Nicole Gonzalez Van Cleve, Faculty

Abstract

In this interview, Nicole Gonzalez Van Cleve, Associate Professor of Sociology at Brown University, discusses her experiences as a professor and academic navigating the COVID-19 pandemic.

Gonzalez Van Cleve begins by recalling her earliest memories of learning about COVID-19 and anticipating its impact on the Spring 2020 semester. She talks about assigning more readings in the beginning of the semester and speaking with her PhD students about prioritizing their well-being. She details a wellness statement she wrote prior to the virus, which gained popularity on social media when the virus began to impact campus life.

Gonzalez Van Cleve goes on to explain how her travel and event schedule began to wind down as threats of the virus grew and briefly touches upon inequalities of risk management techniques in education and trade careers as well as in prisons. She addresses another letter she sent out to students on March 15, 2020, again asking them to prioritize their well-being and sharing a personal story of grief and loss, likening it to students, staff, and faculty, grieving the loss of their semester and time on campus.

In closing her interview, Gonzalez Van Cleve explains that she hopes the pandemic will encourage “toxic cultural elements” of academia to ease and also inspire healthier work-life balances. She briefly mentions the difference between the way she would dress to work on campus and the way she dresses while self-isolating at home, also noting the claims that the virus could be carried in on shoes and therefore leaving shoes at the door. Finally, she demonstrates using her neck gaiter as a mask when going to the pharmacy and out in public.

Note: Dr. Gonzalez Van Cleve’s audio file and transcript are restricted. Please request access by emailing pembroke_archives@brown.edu.

Recorded on April 1, 2020 via Zoom
Interviewed by Amanda Knox, Pembroke Center Assistant Archivist

Suggested Chicago style citation: Gonzalez Van Cleve, Nicole. Interview. By Amanda Knox. Pembroke Center Oral History Project, Brown University. April 1, 2020.

Biography

Nicole Gonzalez Van Cleve is an Associate Professor in the Department of Sociology at Brown University and an affiliated faculty with the American Bar Foundation in Chicago, IL.

Van Cleve received her Ph.D. in Sociology from Northwestern University where she was a legal studies fellow. She received her B.A. (political science) and M.A. (sociology) from Northwestern University where she was awarded the Farrel Grant for Public Policy and the Badesch Fellowship from the Chicago Appleseed Fund for Justice. Prior to receiving her Ph.D., Van Cleve served in The Office of the Chief of Staff at the White House during the Clinton Administration and subsequently worked for five years as a Consumer Brand Planner for Leo Burnett, USA. She is the former Research Director for Chicago Appleseed Fund for Justice – a policy/nonprofit organization that specialized in legal advocacy. Van Cleve is a prolific public scholar. She has written for The New York Times, The Atlantic, NBC News, Crain’s Chicago Business, and CNN. Her legal commentary has been featured on NPR, NBC News, CNN, and MSNBC’s The Rachel Maddow Show.
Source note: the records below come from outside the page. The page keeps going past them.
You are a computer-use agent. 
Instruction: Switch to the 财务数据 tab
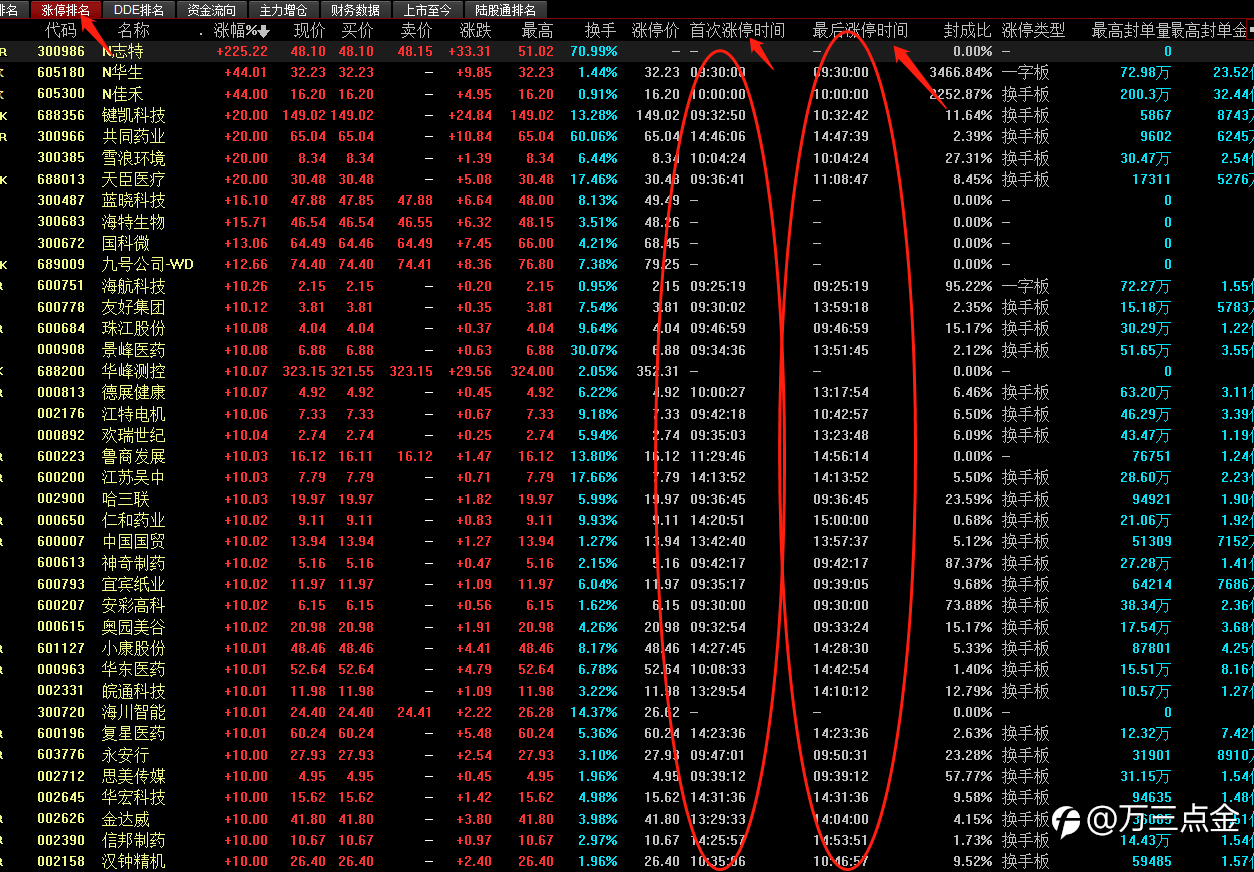(356, 10)
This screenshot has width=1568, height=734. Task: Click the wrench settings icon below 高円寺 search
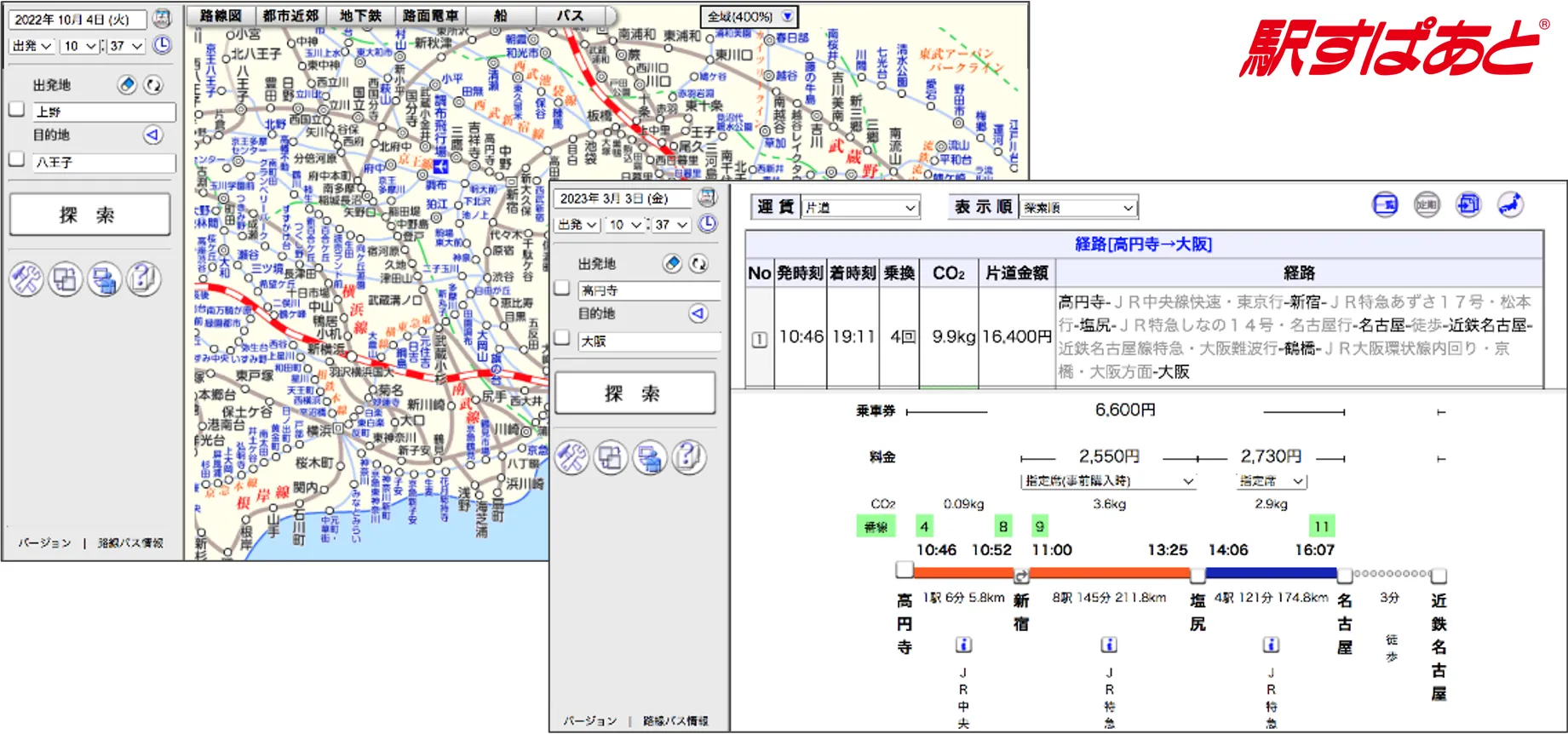click(x=571, y=458)
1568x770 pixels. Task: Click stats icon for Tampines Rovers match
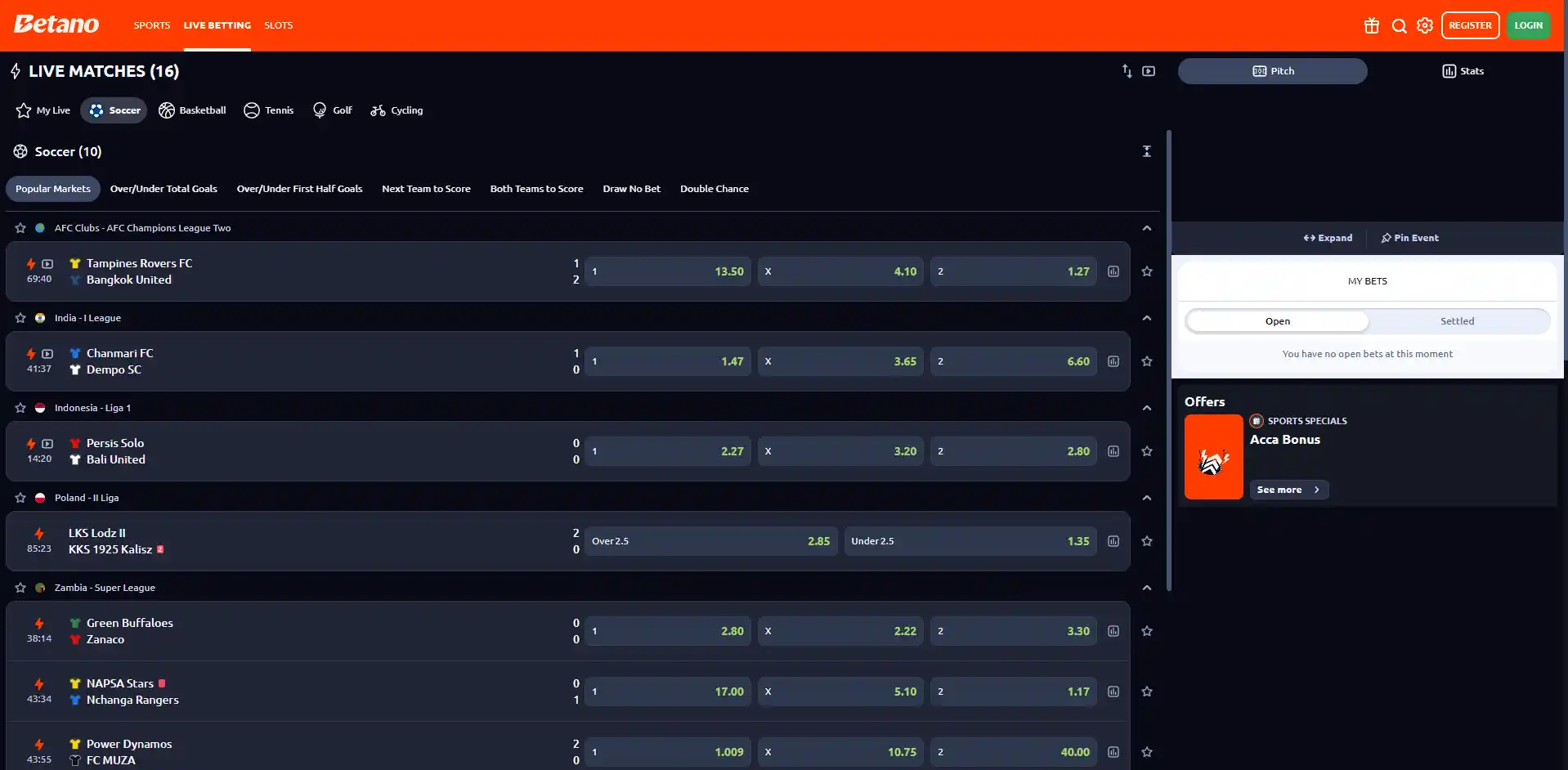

Professor Gonzalez Van Cleve’s research is motivated by a central concern: theoretically challenging conventional paradigms driving the study of race and racism and placing these concerns squarely in the mainstream of sociology as well as the subfields of law, organizations and cultural sociology. Overall, she imports a cultural theoretical perspective (rooted in cultural sociology) to the study of discretion and bias in organizations and show how these dynamics affect the law. Substantively, her research addresses the equitability of laws, the creation of racial meaning, and the “consumer experience” of criminal justice institutions. She applies a range of methodological and analytic approaches, which include traditional ethnography, comparative ethnography, content analysis, historical/archival work, and innovative large-scale, semi-structured fieldwork.